Some other things to remember are that freight trains do not travel on a predictable schedule. Be prepared to spend some time waiting. You should expect a train at every highway intersection and be aware that not all crossings are gated. Train tracks are private property and trains have the right of way 100% of the time over ambulances, fire engines, cars, police and pedestrians. A train car may extend 3 feet or more beyond the rail, so stay at least that distance from the side of the train to keep a safety zone.

Modern trains are much quieter than in the past. An approaching train will always be closer and moving faster than you think. Cross tracks only at designated pedestrian or roadway crossings. Observe and obey all warning signals.

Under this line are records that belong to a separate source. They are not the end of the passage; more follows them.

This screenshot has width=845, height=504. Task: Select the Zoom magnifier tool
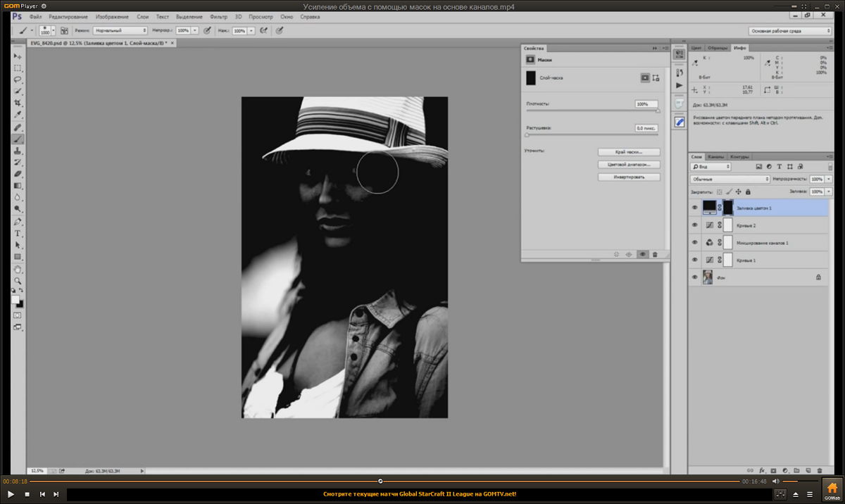tap(18, 280)
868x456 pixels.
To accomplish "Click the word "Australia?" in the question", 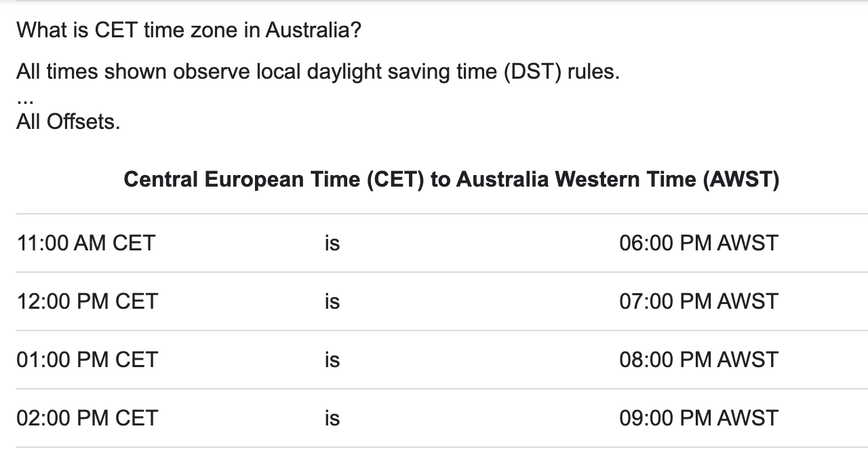I will tap(313, 31).
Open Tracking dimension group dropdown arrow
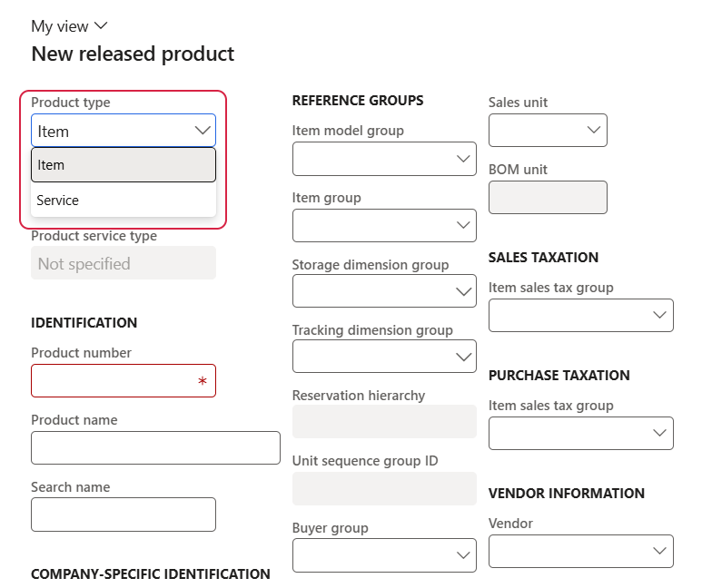702x588 pixels. pos(463,357)
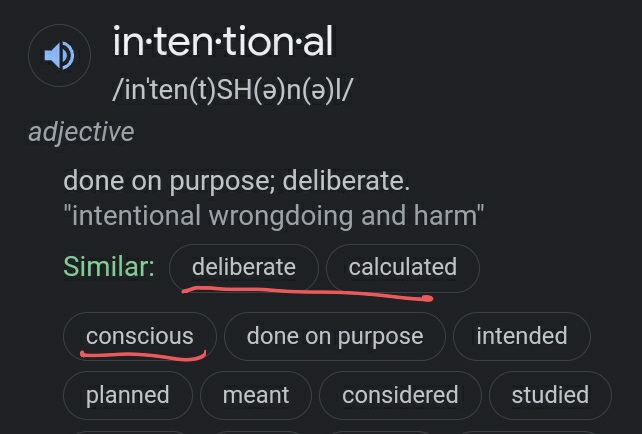Click 'deliberate' in the definition line
The height and width of the screenshot is (434, 642).
coord(345,182)
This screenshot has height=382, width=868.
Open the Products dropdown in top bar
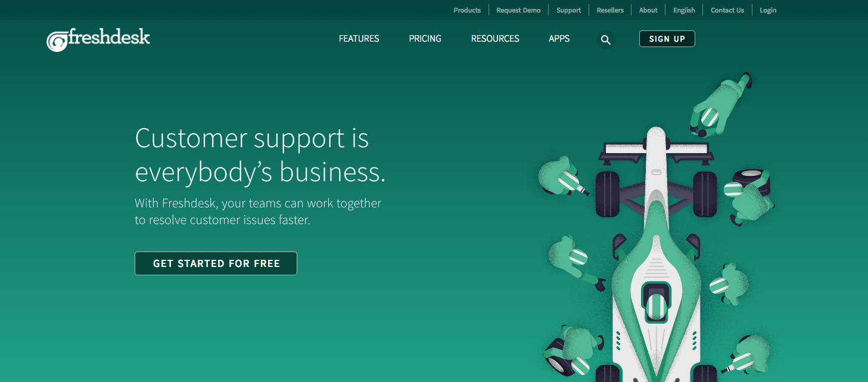pyautogui.click(x=467, y=10)
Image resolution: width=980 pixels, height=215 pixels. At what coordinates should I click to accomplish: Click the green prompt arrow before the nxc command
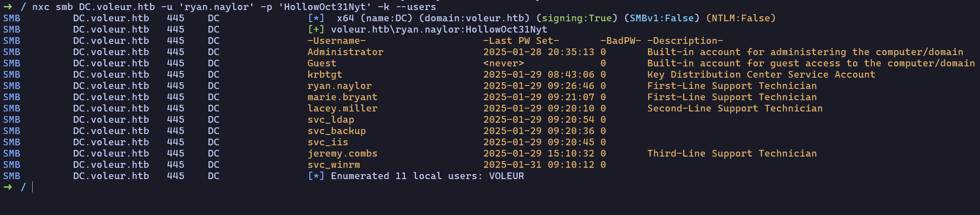pos(8,7)
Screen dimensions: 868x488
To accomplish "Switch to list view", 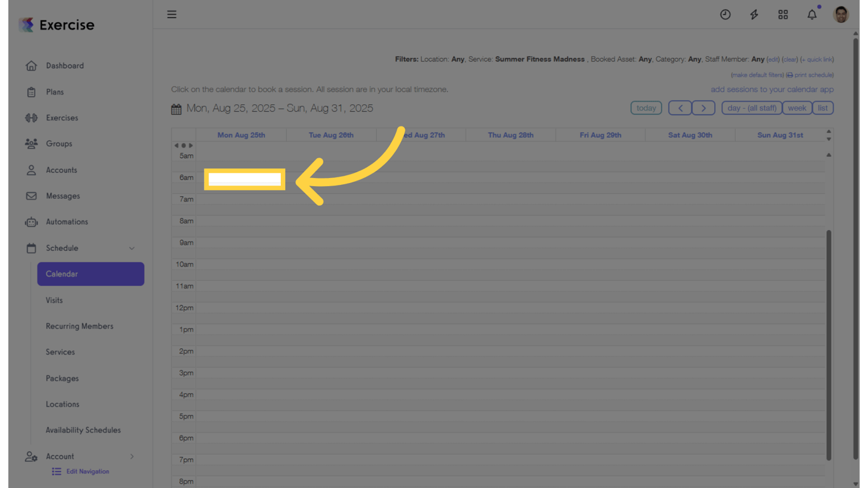I will point(822,108).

Trains cannot stop quickly. That huge weight and size of the train and its speed dictate how quickly it can stop under ideal conditions. A 100-car freight train traveling at 55 miles per hour will need more than a mile to stop, that's about 18 football fields, once the train is set into emergency breaking.

It is also wise to beware of snakes this time of year. The Pacific Rattler is common in this area and venturing away from well-traveled areas near tunnels could be quite dangerous. Be particularly careful in the late evening hours in what would appear to be open areas. They enjoy the cool evening air.

The Tehachahpi Depot Museum is located at 101 W. Tehachapi Blvd. in Tehachapi.